Date: Fri, 14 Nov 1997 19:27:50 -0500
From: "Barry A. Popik" Bapopik[AT SYMBOL GOES HERE]AOL.COM
Subject: VETERANS DAY SPECIAL: World War
This is from the San Francisco Chronicle, 2 December 1919, pg. 20, cols.
6-7:
NAMING THE WAR
As a name for the war which began in the August of 1914 and ended in the
November of 1918, the one formally adopted by our War Department--"The World
War"--is not a bad one. It is as good, perhaps, as any of the two or three
others that have been suggested, and more than possibly none better will be
found. Yet it is not a name to excite instant and enthusiastic acceptance,
and its fate with the people of the world could not be prophesied with any
safety. Of all the innumerable wars that have been waged since history
began, comparatively few have required any name at all. The great majority
of them, from that insignificant enough to merit Hume's comparison with "the
skirmishes of kites and crows" up to those that appreciably affected human
destiny and racial conditions, have had to go with no better designation than
a phrase telling when and where they were fought and by whom. We have not
yet fully agreed on a name for the war between our North and South, and
American independence was gained by a war which we are usually content to
call "the Revolution"--which is quite undistinctive for anybody except
ourselves. The "Mexican War" and "the War of 1812" can hardly be said to
have names, and "the war with Spain" is of designation similarly dubious.
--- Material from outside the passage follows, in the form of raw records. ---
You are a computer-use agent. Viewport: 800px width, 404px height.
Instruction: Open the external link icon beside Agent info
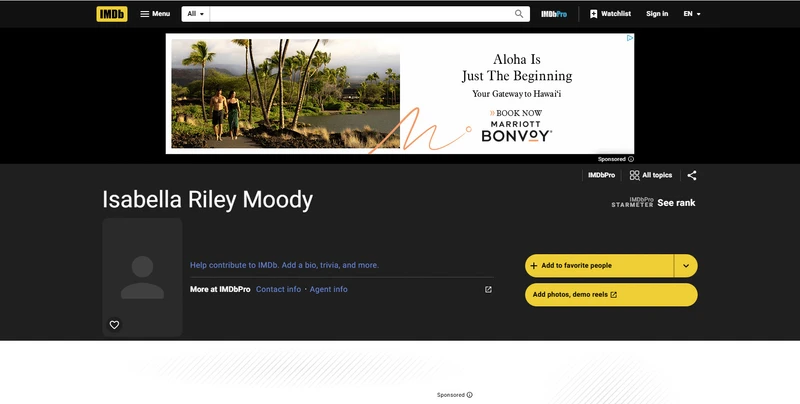coord(488,289)
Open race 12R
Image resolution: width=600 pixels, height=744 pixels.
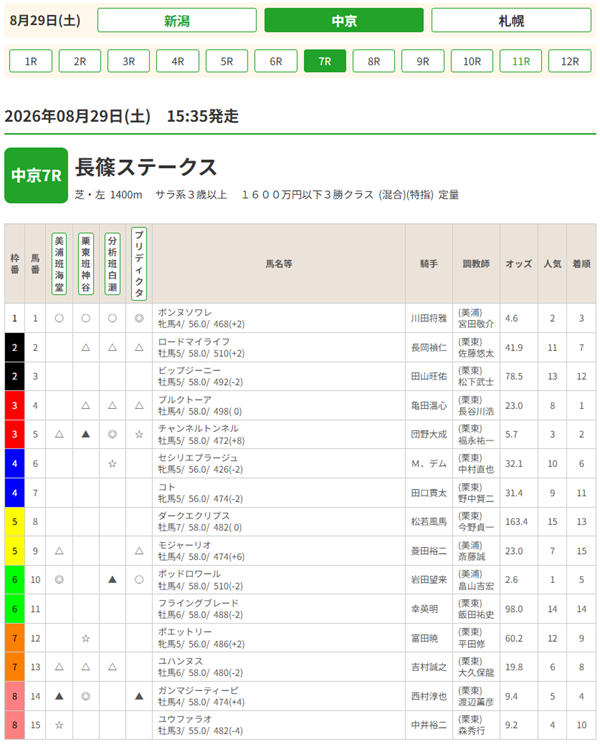(x=570, y=61)
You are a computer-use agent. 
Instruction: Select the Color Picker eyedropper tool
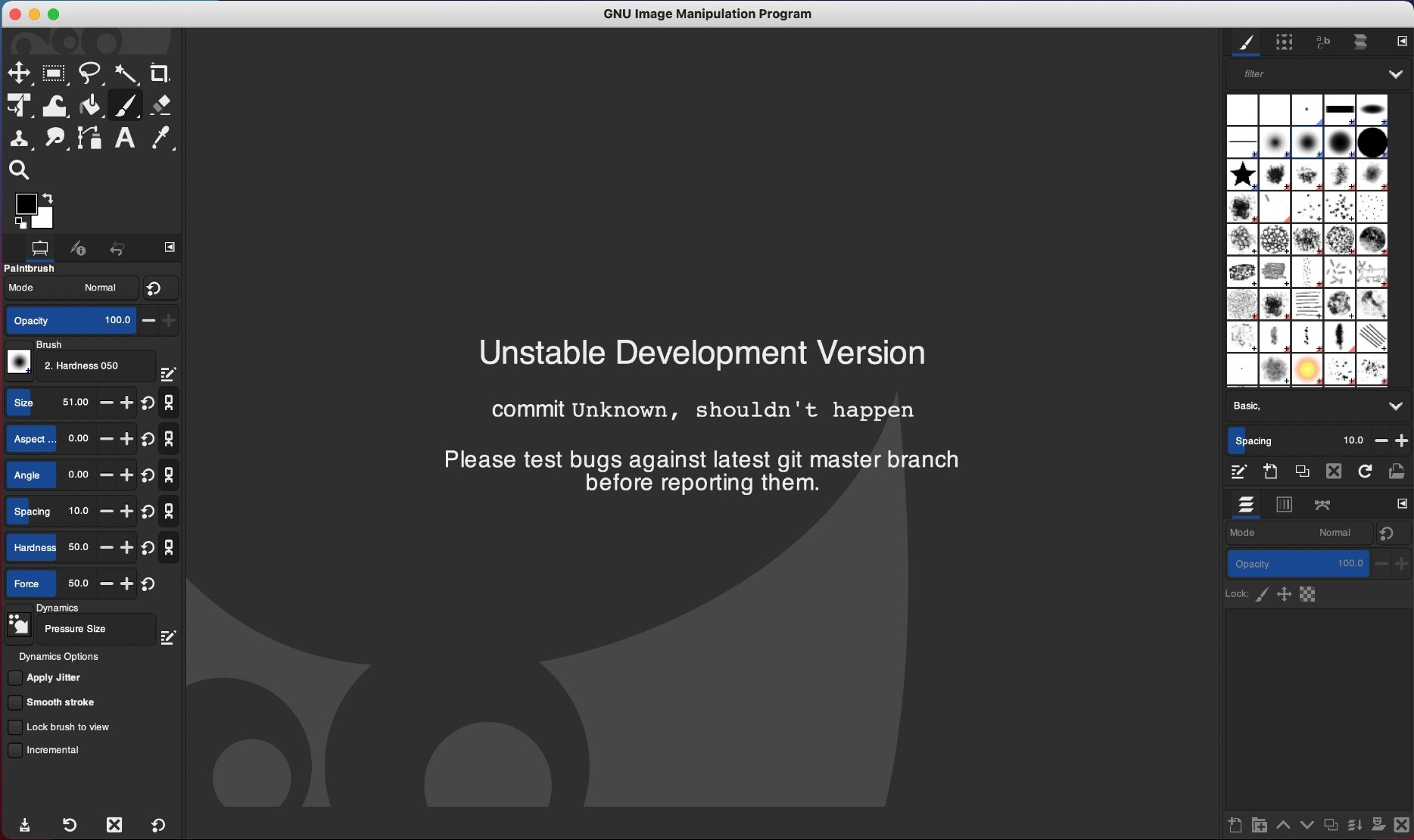160,138
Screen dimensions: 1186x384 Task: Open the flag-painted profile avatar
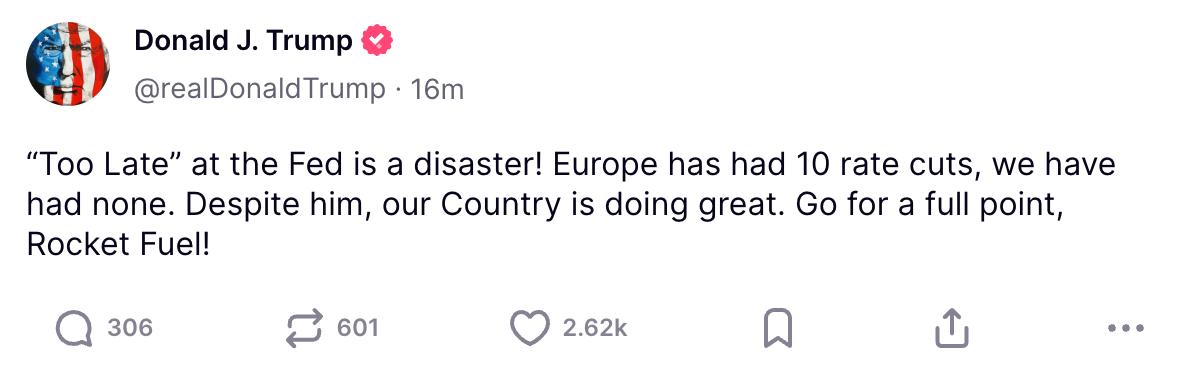point(68,63)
"The World War" is a fairly natural growth from the facts, and its element
of exaggeration, though obvious and real, is so small as to offend only a few
nations that did manage to keep out of it, and nobody much minds what they
say. It might have been as wise if our departmental officials had waited a
while before they named the greatest of wars. There is some excuse for
denying that the war is over yet, and while that can be done nobody can be
sure what name will fit the war or stand permanent wear.--New York Times.